Task item: Each record that follows is to be transcribed exactly, excluding its images.

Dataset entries
___

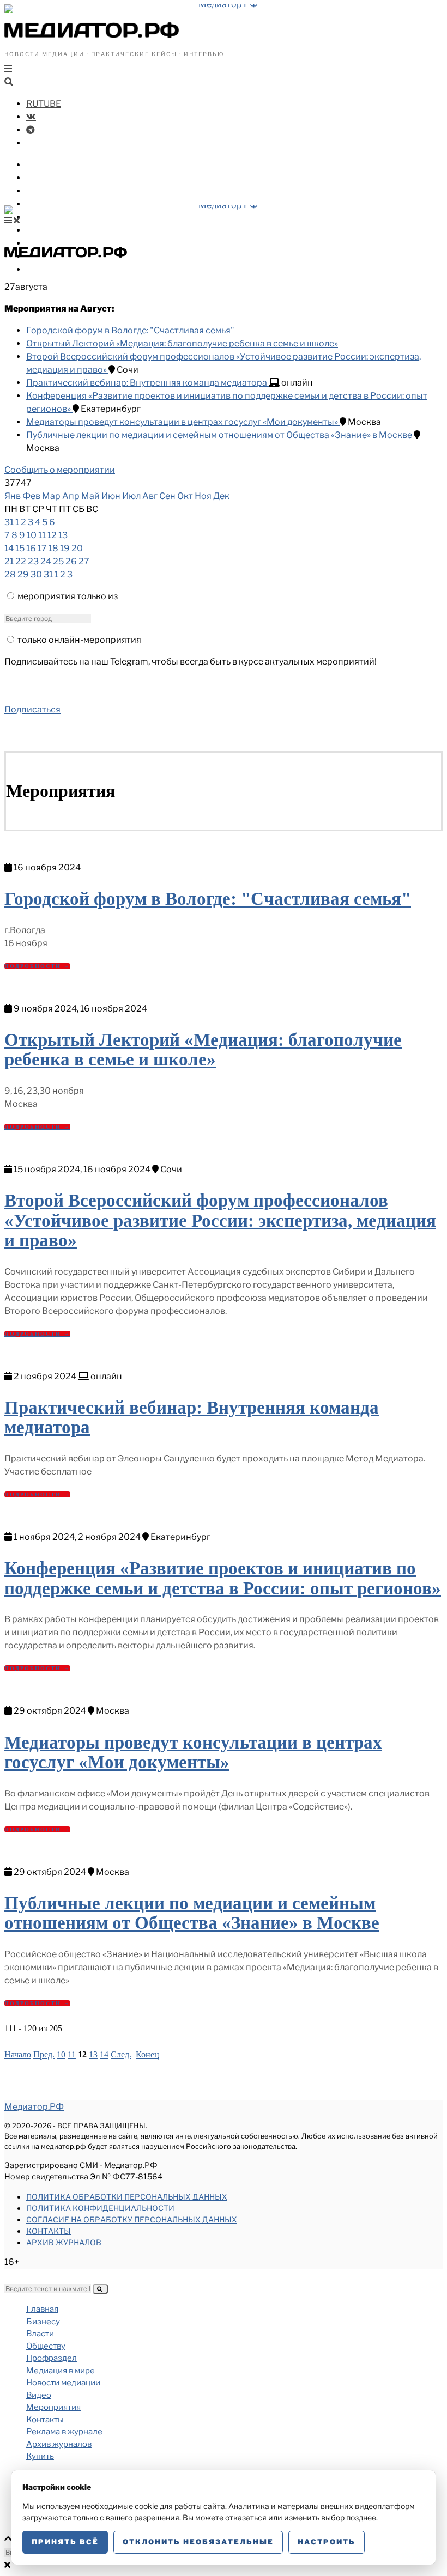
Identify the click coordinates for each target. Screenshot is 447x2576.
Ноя (203, 496)
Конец (147, 2054)
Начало (17, 2054)
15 (20, 548)
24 (45, 561)
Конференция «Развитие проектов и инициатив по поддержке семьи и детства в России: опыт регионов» (222, 1578)
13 (63, 535)
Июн (110, 496)
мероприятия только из (67, 596)
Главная (42, 2309)
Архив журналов (63, 2242)
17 (42, 548)
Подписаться (32, 709)
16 (31, 548)
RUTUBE (43, 104)
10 (32, 535)
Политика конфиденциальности (100, 2208)
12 (52, 535)
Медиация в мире (65, 217)
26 (71, 561)
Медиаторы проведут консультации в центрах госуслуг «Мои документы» (183, 422)
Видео (40, 243)
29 (23, 574)
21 (9, 561)
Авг (150, 496)
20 (77, 548)
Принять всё (65, 2541)
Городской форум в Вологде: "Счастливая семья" (130, 330)
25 (58, 561)
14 (9, 548)
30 (36, 574)
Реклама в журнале (64, 2432)
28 (10, 574)
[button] (100, 2289)
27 (83, 561)
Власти (42, 177)
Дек (221, 496)
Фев (31, 496)
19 (65, 548)
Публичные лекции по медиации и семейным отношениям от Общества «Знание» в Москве (220, 435)
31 (9, 522)
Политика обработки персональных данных (126, 2196)
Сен (167, 496)
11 (42, 535)
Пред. (44, 2054)
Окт (185, 496)
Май (90, 496)
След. (121, 2054)
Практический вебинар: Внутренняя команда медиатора (147, 382)
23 (33, 561)
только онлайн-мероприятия (79, 640)
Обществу (48, 191)
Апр (71, 496)
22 (20, 561)
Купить (42, 269)
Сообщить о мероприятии (59, 470)
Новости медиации (70, 230)
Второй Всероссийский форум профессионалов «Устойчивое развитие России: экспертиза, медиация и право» (220, 1220)
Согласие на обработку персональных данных (131, 2219)
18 (53, 548)
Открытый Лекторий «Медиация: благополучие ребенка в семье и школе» (182, 343)
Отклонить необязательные (198, 2541)
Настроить (326, 2541)
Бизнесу (44, 164)
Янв (12, 496)
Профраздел (54, 204)
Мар (51, 496)
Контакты (48, 2231)
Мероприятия (53, 2407)
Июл (131, 496)
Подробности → (37, 966)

___

Completed task:
Identify the click coordinates for each target. Screenshot is 447x2576.
Ноя (203, 496)
Конец (147, 2054)
Начало (17, 2054)
15 (20, 548)
24 (45, 561)
Конференция «Развитие проектов и инициатив по поддержке семьи и детства в России: опыт регионов» (222, 1578)
13 (63, 535)
Июн (110, 496)
мероприятия только из (67, 596)
Главная (42, 2309)
Архив журналов (63, 2242)
17 (42, 548)
Подписаться (32, 709)
16 (31, 548)
RUTUBE (43, 104)
10 (32, 535)
Политика конфиденциальности (100, 2208)
12 (52, 535)
Медиация в мире (65, 217)
26 (71, 561)
Медиаторы проведут консультации в центрах госуслуг «Мои документы» (183, 422)
Видео (40, 243)
29 (23, 574)
21 (9, 561)
Авг (150, 496)
20 (77, 548)
Принять всё (65, 2541)
Городской форум в Вологде: "Счастливая семья" (130, 330)
25 (58, 561)
14 (9, 548)
30 (36, 574)
Реклама в журнале (64, 2432)
28 (10, 574)
[button] (100, 2289)
27 (83, 561)
Власти (42, 177)
Дек (221, 496)
Фев (31, 496)
19 (65, 548)
Публичные лекции по медиации и семейным отношениям от Общества «Знание» в Москве (220, 435)
31 (9, 522)
Политика обработки персональных данных (126, 2196)
Сен (167, 496)
11 (42, 535)
Пред. (44, 2054)
Окт (185, 496)
Май (90, 496)
След. (121, 2054)
Практический вебинар: Внутренняя команда медиатора (147, 382)
23 (33, 561)
только онлайн-мероприятия (79, 640)
Обществу (48, 191)
Апр (71, 496)
22 (20, 561)
Купить (42, 269)
Сообщить о мероприятии (59, 470)
Новости медиации (70, 230)
Второй Всероссийский форум профессионалов «Устойчивое развитие России: экспертиза, медиация и право» (220, 1220)
Согласие на обработку персональных данных (131, 2219)
18 (53, 548)
Открытый Лекторий «Медиация: благополучие ребенка в семье и школе» (182, 343)
Отклонить необязательные (198, 2541)
Настроить (326, 2541)
Бизнесу (44, 164)
Янв (12, 496)
Профраздел (54, 204)
Мар (51, 496)
Контакты (48, 2231)
Мероприятия (53, 2407)
Июл (131, 496)
Подробности → (37, 966)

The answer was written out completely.